Anhörung von Medienmogul – Schaumangriff auf Murdoch im Parlament

Publiziert

Anhörung von MedienmogulSchaumangriff auf Murdoch im Parlament

Kein Ende in der Affäre um die illegalen Abhör- und Bestechungsmethoden: Medienmogul Rupert Murdoch wurde im Parlament angegriffen. Offenbar war ein Komiker am Werk.

Zwischenfall beim historischen Auftritt von Rupert Murdoch im britischen Parlament: Ein Mann aus dem Publikum hat bei der Ausschusssitzung am Dienstag versucht, den Medienmogul mit weißer Farbe zu bewerfen. Fernsehbilder zeigten, wie Murdochs Frau Wendi offenbar zurückschlug. Auch sein Sohn James sprang von seinem Sitz auf, um dem Vater zu Hilfe zu kommen. Verletzt wurde anscheinend niemand.

Der Angreifer wurde von Polizisten in Handschellen abgeführt. Die Sitzung wurde nach etwa 15 Minuten fortgesetzt.

«Habe die Übersicht verloren»

Die Anhörung brachte kaum neue Erkenntnisse: Medienmogul Rupert Murdoch und sein Sohn James entschuldigten sich für Vergehen im britischen Abhör- und Korruptionsskandal. Persönliche Verantwortung übernahmen sie in der Anhörung am Dienstag in London aber nicht. Die fraglichen Entscheidungen seien nicht auf der Ebene des Top-Managements getroffen worden.

«Vielleicht habe ich die Übersicht verloren», sagte der 80 Jahre alte Vorstandschef des Medienkonzerns News Corp. mit Blick auf seine inzwischen eingestellte Skandalzeitung «News of the World». «Vielleicht, weil sie im Rahmen unseres Konzerns so klein war.» Auf die Frage, wer letztendlich schuld sei, sagte er: «Die Leute, denen ich vertraut habe, und dann vielleicht die Leute, denen diese vertraut haben.»

Unantastbar

Das Erscheinen des 80-jährigen Medienzars wurde als Sensation gewertet. Nach Angaben des Senders BBC war es das erste Mal in rund 40 Jahren, seit Murdoch Anteile an britischen Medien besitzt, dass er sich vor Parlamentariern verantworten musste. Der Australier mit US-Pass galt in Großbritannien bisher als nahezu unantastbar.

Zu Beginn der Befragung entschuldigten sich Vater und Sohn. «Das ist der Tag der größten Demut in meinem Leben», sagte Rupert Murdoch.
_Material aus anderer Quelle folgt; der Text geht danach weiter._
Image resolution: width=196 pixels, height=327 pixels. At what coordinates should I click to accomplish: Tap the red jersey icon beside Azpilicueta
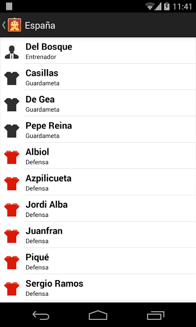pyautogui.click(x=12, y=184)
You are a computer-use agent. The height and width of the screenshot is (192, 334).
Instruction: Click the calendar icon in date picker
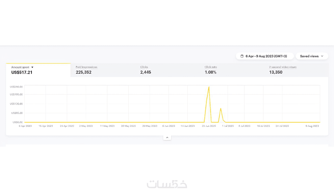coord(242,56)
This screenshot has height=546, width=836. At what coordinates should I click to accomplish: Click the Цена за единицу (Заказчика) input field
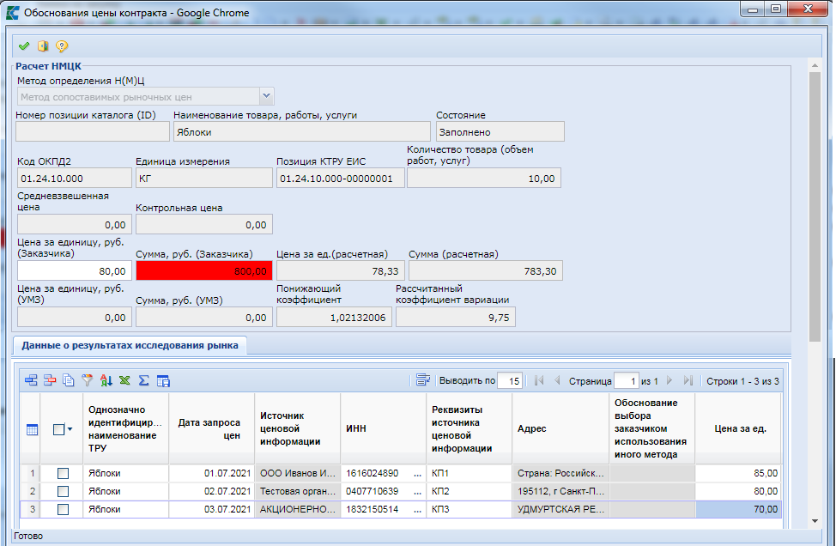click(x=74, y=270)
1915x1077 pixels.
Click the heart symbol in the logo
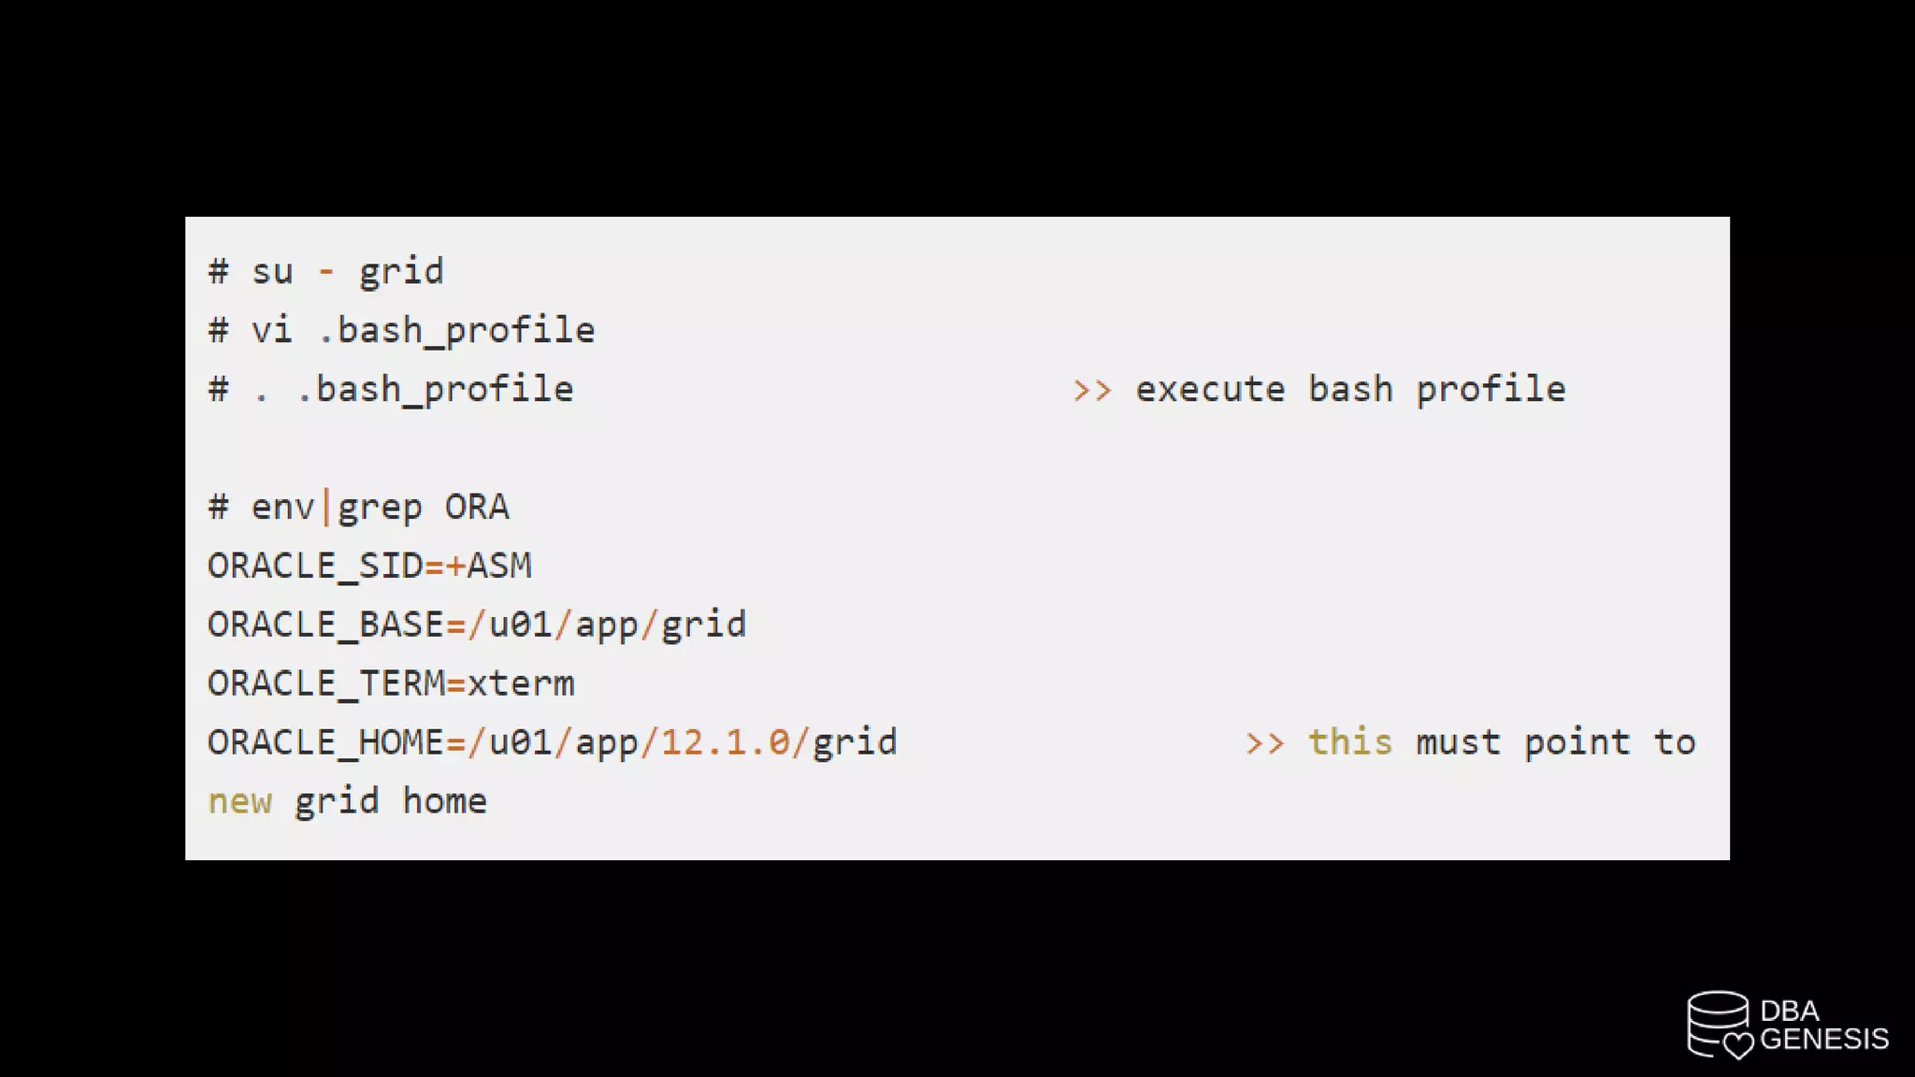click(1738, 1044)
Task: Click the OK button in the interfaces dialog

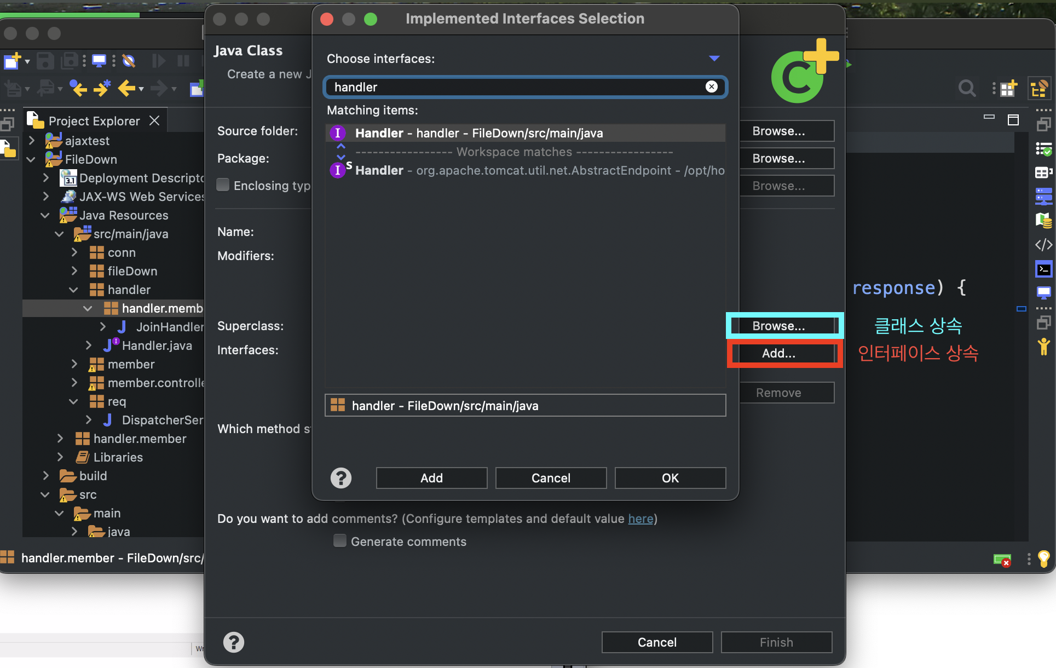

Als er erfahren habe, dass das Handy eines jungen Mordopfers durch «News of the World»-Journalisten abgehört wurde, sei das die schlimmste Erfahrung seiner Karriere gewesen. «Wir haben das Vertrauen unserer Leser gebrochen», sagte Murdoch.

Bei Ermittlungen helfen

Er stehe seit 57 Jahren an der Spitze seines Konzerns und habe zahllose Journalisten beschäftigt und Geschichten verfolgt, hieß es in einer Stellungnahme, die Murdoch zum Ende der Sitzung verlas. Er verstehe, dass es seine Verantwortung sei, auch in Zukunft bei den Ermittlungen im Abhörskandal zu helfen.

Man habe auf die Affäre so «schnell und transparent» wie möglich reagiert, sagte Murdoch. Die «News of the World» habe aber weniger als ein Prozent des Konzerns ausgemacht. Die meisten Fälle hätten gar nicht die Schwelle erreicht, dass die Murdochs überhaupt involviert gewesen wären, ergänzte sein Sohn James.

Keine Aussage unter Eid

Nach den Murdochs war auch deren langjährige Vertraute Rebekah Brooks vor den Ausschuss getreten. Sie war am vergangenen Freitag als Vorstandschefin der Zeitungsholding News International zurückgetreten.

Die Macht des Ausschusses ist begrenzt. Er kann nur Empfehlungen weitergeben. Eine Aussage unter Eid ist nicht möglich.